2

The problem I'm currently facing is as follows. I have a set of words, and want to construct a grammatically correct phrase/sentence out of them, if at all possible. What I have tried so far is:

  • From the reference text corpus calculate an average position of each word in a sentence;
  • Using this, sort words in set, and separate with space.

The problem with this approach is that most of the time it produces bizarre phrases that make no sense. Is there any way to accomplish this, maybe using techniques (assuming, I'm only working with English)?

George
  • 8,368
  • 12
  • 65
  • 106
  • do you just have a bag of words or a text to generate more text from? also, what do you mean by _meaningful_ or by _phrases that make no sense_? Take a look at [this other question](http://stackoverflow.com/questions/18391602/what-does-generate-do-when-using-nltk-in-python) that touches on generating text from a source/seed text using n-grams with Python's NLTK. ([This project](http://pdos.csail.mit.edu/scigen/) deals with this at an academic level.) – arturomp Aug 28 '13 at 15:50
  • 1
    Do you just want grammatically correct phrases? Is "colorless green ideas sleep furiously" a meaningful sentence? – Kevin Aug 28 '13 at 15:56
  • @amp I have bags of words, want to generate grammatically correct phrases from each bag, would be desirable to use all the words in the bag, the size of the bag is less than 10 words. thanks for the links, will take a look. – George Aug 28 '13 at 17:50
  • @Kevin yes, grammatically correct phrases will be enough. "colorless green ideas sleep furiously" would be nice. – George Aug 28 '13 at 17:51

3 Answers3

1

You can use a ngram model to generate text.
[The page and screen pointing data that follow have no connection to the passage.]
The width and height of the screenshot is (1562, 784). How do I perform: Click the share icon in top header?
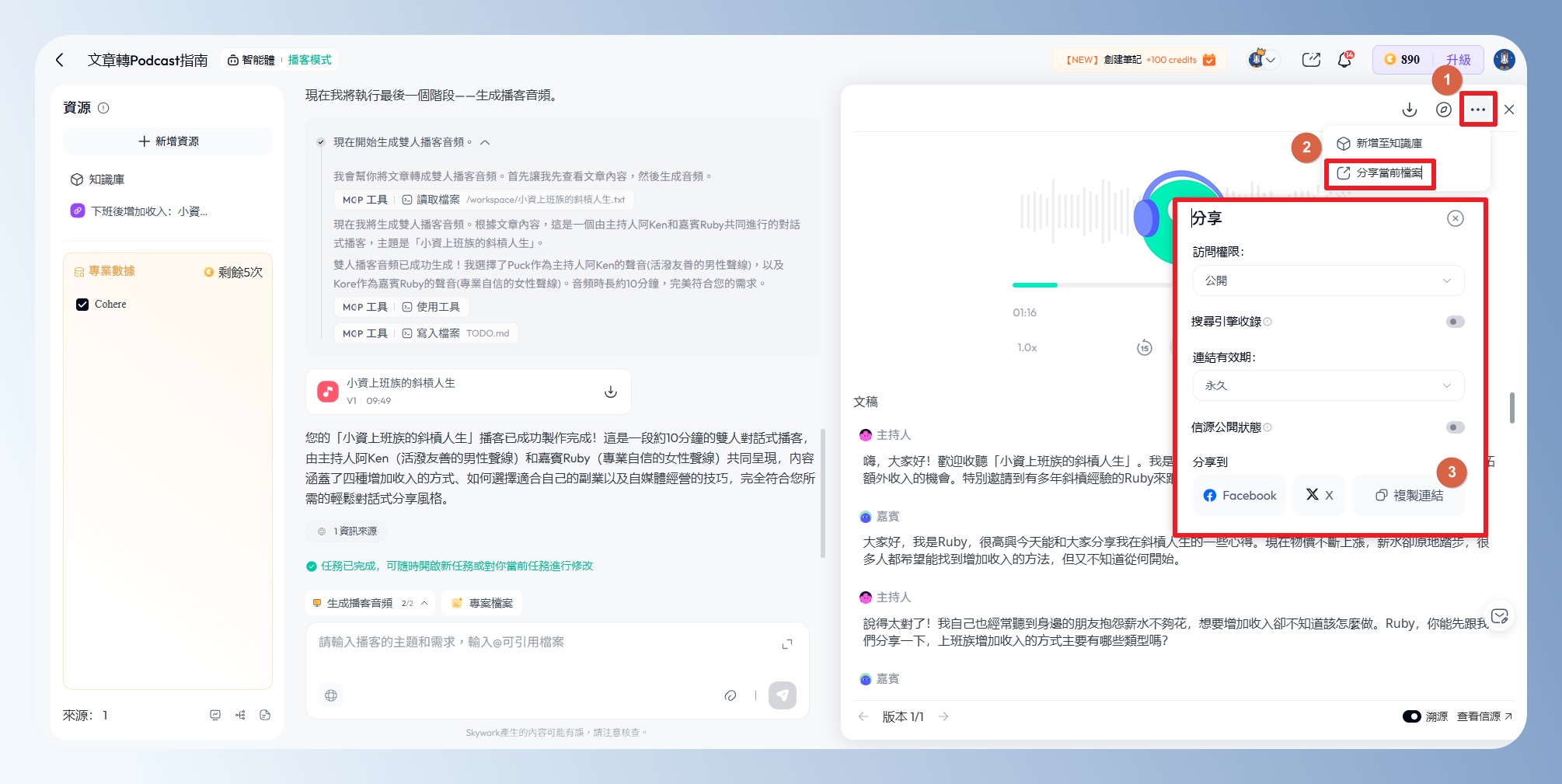[1311, 60]
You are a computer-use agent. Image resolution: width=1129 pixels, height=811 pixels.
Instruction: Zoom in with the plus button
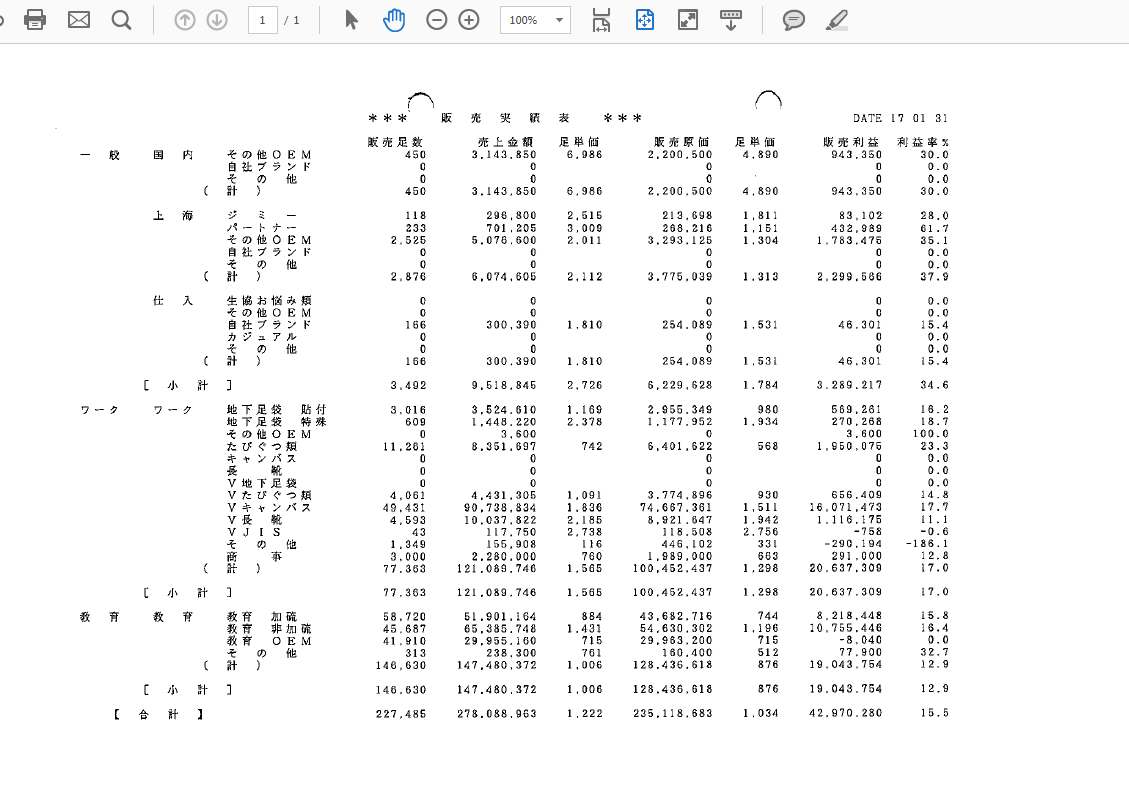pos(469,20)
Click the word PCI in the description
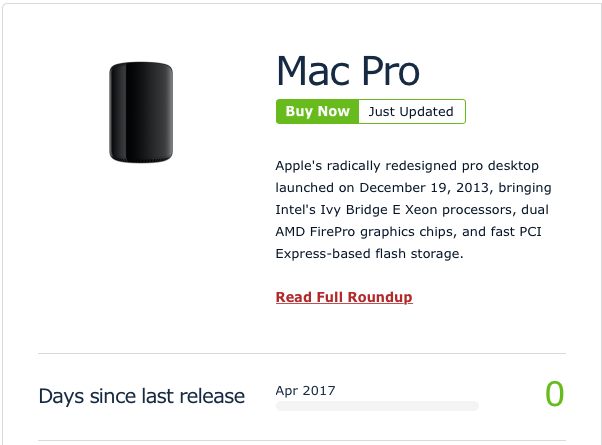602x445 pixels. (x=530, y=232)
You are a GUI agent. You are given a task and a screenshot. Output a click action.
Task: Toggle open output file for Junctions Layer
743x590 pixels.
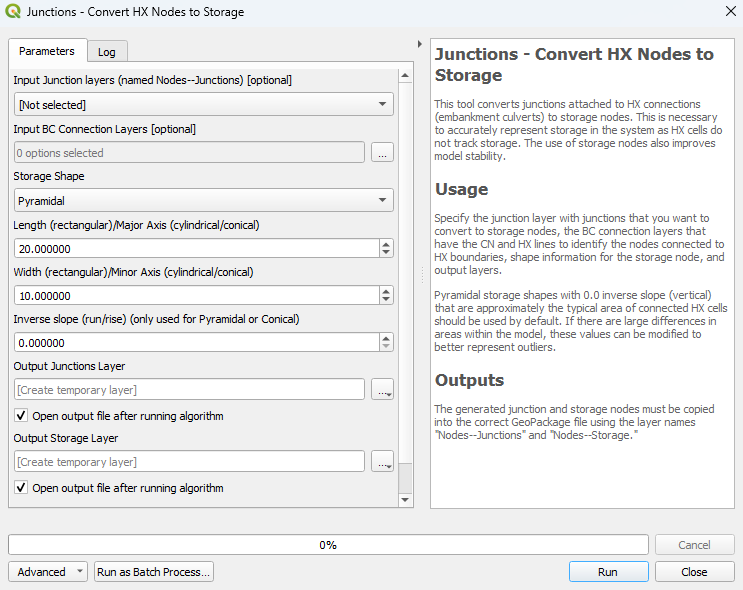tap(21, 416)
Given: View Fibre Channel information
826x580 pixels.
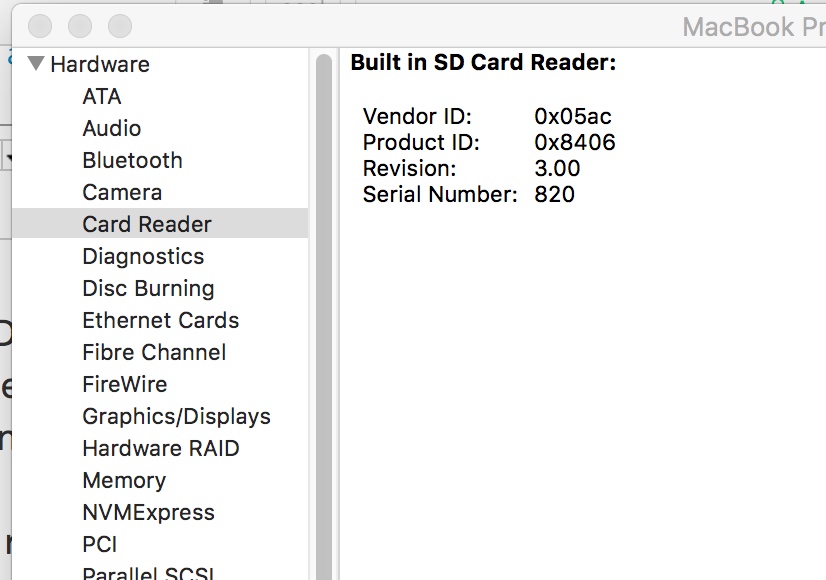Looking at the screenshot, I should point(154,352).
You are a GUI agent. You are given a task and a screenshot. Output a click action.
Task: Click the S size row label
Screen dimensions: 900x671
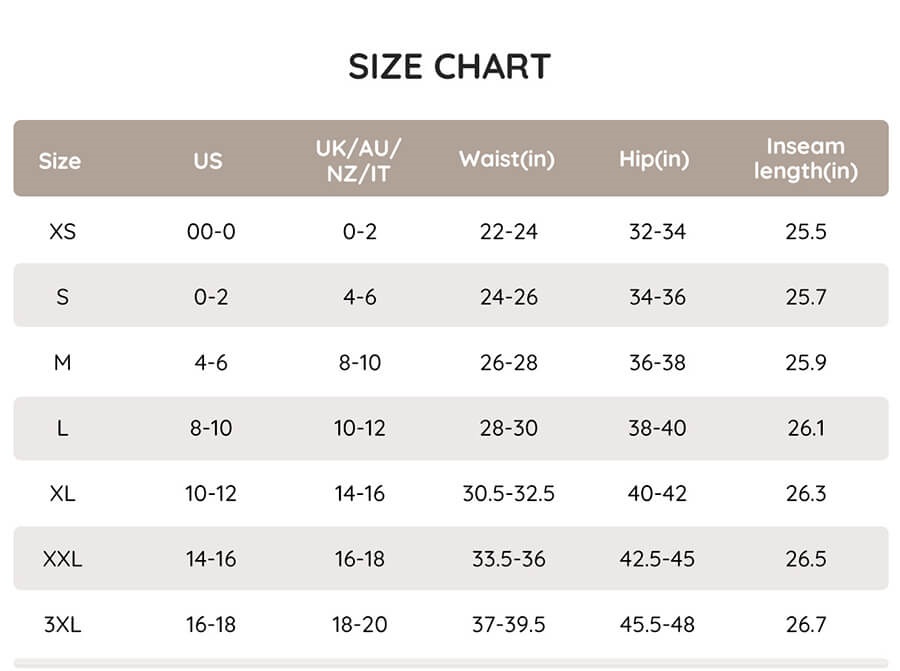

Maybe this is of help: http://www.uspleste.usp.br/ivandre/papers/improvedTextGenNgramStat.pdf

A common approach would be to get all 3grams from a corpus and then use probabilities to generate text.

bogs
  • 2,286
  • 18
  • 22
0

You can look in this example of a Markov chain: http://phpir.com/text-generation

Micromega
  • 12,486
  • 7
  • 35
  • 72
0

If you only have the bag of words, I think you need to

  1. Look up all the possible tags for each word
  2. Combine them in grammatical/syntactically valid ways

However, this will not give you necessarily meaningul sentences. They will likely be odd, although perhaps not if your bag of words is very constrained, as it seems to be the case.

If you have a corpus (which I missed the first time I read your question), then you should use it along with something like NLTK's generate() function, which uses n-grams to generate text.

Community
  • 1
  • 1
arturomp
  • 28,790
  • 10
  • 43
  • 72